Swedish Tea Ring from KAF
The latest Baker's Catalogue from King Arthur Flour has a recipe for “Swedish Tea Ring.” I usually just scan these recipes and go on looking for new toys, but this one caught my eye. The sub-caption described it as a “decadent cinnamon roll in the shape of a ring,” but the formula seemed the least “decadent” of any pastry I could recall – 3 1/2 cups of flour, 1/4 cup sugar, 1 egg, no shortening! Of course the filling had butter, but still … I thought maybe this was an editing error. I did a quick internet search for other Swedish Tea Ring recipes. They all had butter or oil or lard. I checked the KAF web site and found the recipe there to be just like in the Baker's Catalogue. The dough is a very simple enriched yeast dough, without any of the commonly added flavorings (citrus extract, vanilla, cardamom, etc.). That was another point in its favor, since my wife doesn't like cardamom much at all.
Well, the boys and girls at KAF generally know what they are doing, at least in the bakery. So, I figured I had to know if this was any good. If it was, I would have a (relatively) low-calorie sweet dough in my repertoire and less reluctance to bake breakfast sweet rolls, which both my wife and I do enjoy having.
The recipe for “Swedish Tea Ring” can be found here with versions for volume, English and metric ingredient measurements: Swedish Tea Ring
There were some luke warm reviews of the recipe on the KAF site, noting that the amount of filling was not sufficient and that the pastry was dry. Other reviews were more positive. I experienced a spousal veto of doubling the filling, but decided to watch the pastry carefully while it was baking and shorten the bake time, if the ring looked like it was done sooner than the recipe specified. In short, I followed the KAF recipe, except I omitted the optional glazing and ended up baking for just 22 rather than 25 minutes.
We tasted the tea ring for desert after dinner, and it is very good. The dough is sweet but not too sweet and is tender. We did not find it dry, but note that I did reduce the baking time. The filling did seem sparse when I spread it. I will increase it by 50% when I make this again.
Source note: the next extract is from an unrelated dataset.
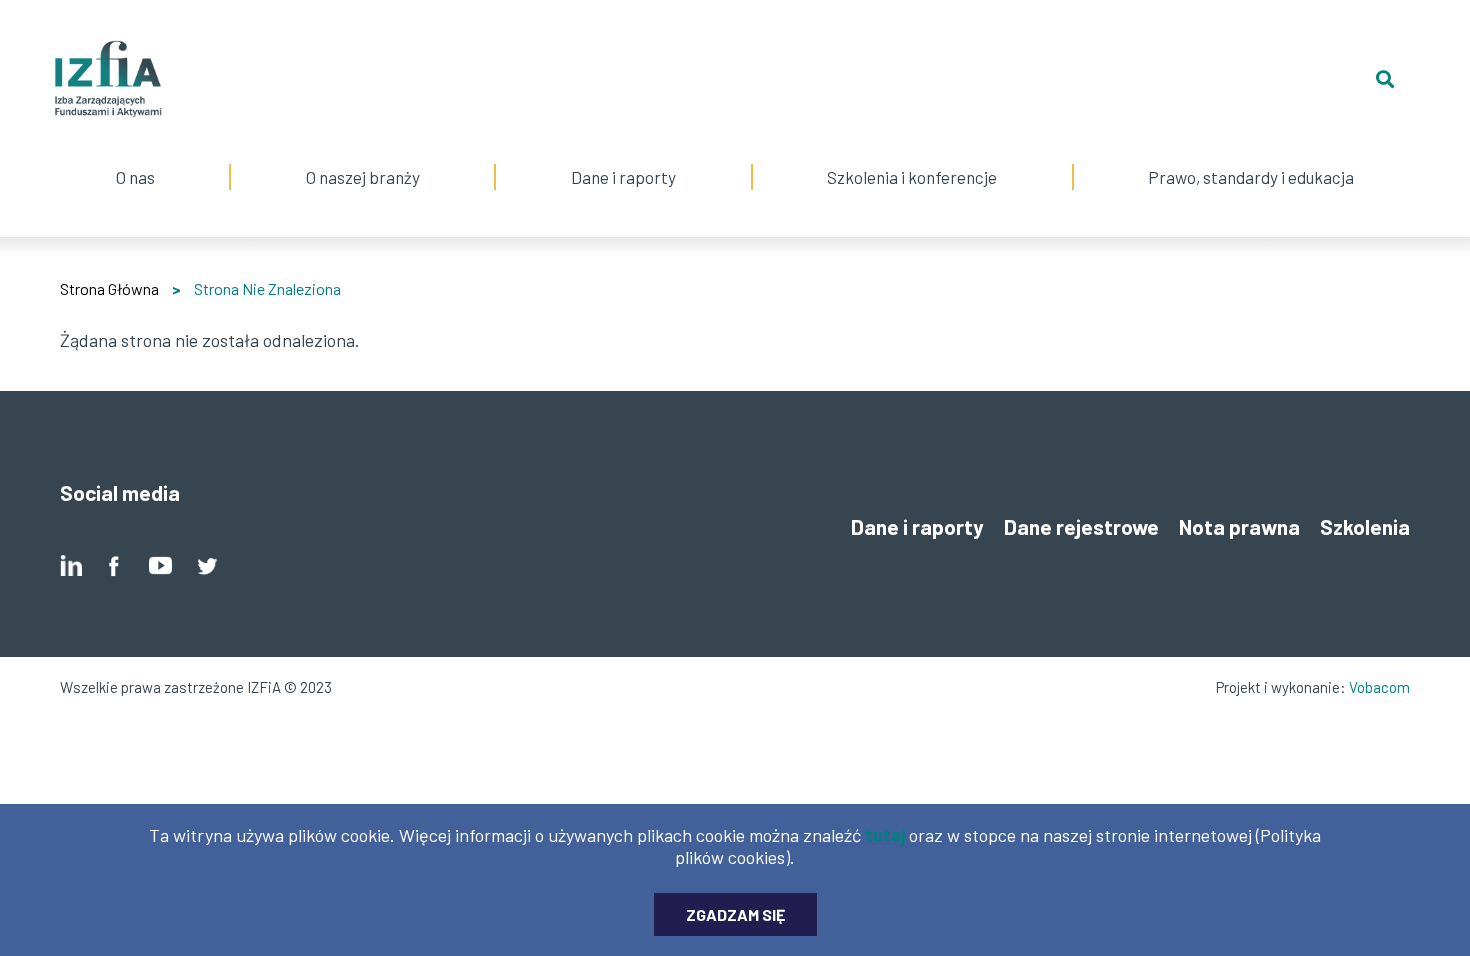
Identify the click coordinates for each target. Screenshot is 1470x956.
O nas (135, 152)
But the overall flavor balance of dough and filling was very nice. Susan had seconds.
As an added bonus, this dough is the closest I have found yet to the taste and texture of the cheese pockets from Karsh's Bakery I grew up loving and have always wanted to be able to duplicate.
I'm looking forward to making this tea ring again and to using the dough recipe for other pastries. I recommend it … even if you are already skinny.
Sumitted to YeastSpotting
Thanks for posting your findings. I also saw this recipe but passed it over because pastries are usually high in sat fat. I think I'll try it now with your changes and swap out some white whole wheat flour for the AP. Your posts are always so informative and thoughtful.
This pastry is relatively low in saturated fat. Of course enrichments like butter add to the shelf life of pastries. I wrapped some of the tea ring in waxed paper overnight and just had it for breakfast. It was very dry feeling when I unwrapped it, but 10 seconds in the microwave warmed it up and re-moistened it. It was quite good, but not as good as when it was fresh-baked. I froze most of the pastry last night. We'll see how it is thawed.
If you do make it, let us know what you think.
Thanks for your kind words.
I used the dough part, mixed in the breadmaker, then finished it with butter, sugar, cinnamon, raisins as I do for cinnamon rolls, then made a ring. Forgot how long I baked it, it rose beautifully and tasted great.
and I love the cross-section photo. Lovely!
I think I shall try this, and see how it goes.
I do think that my stuff comes out dryer than other peoples but then again my house is kept drier so my ingredients are drier than most. So maybe its not the recipe that is the reason for the dry comments but the ingredients.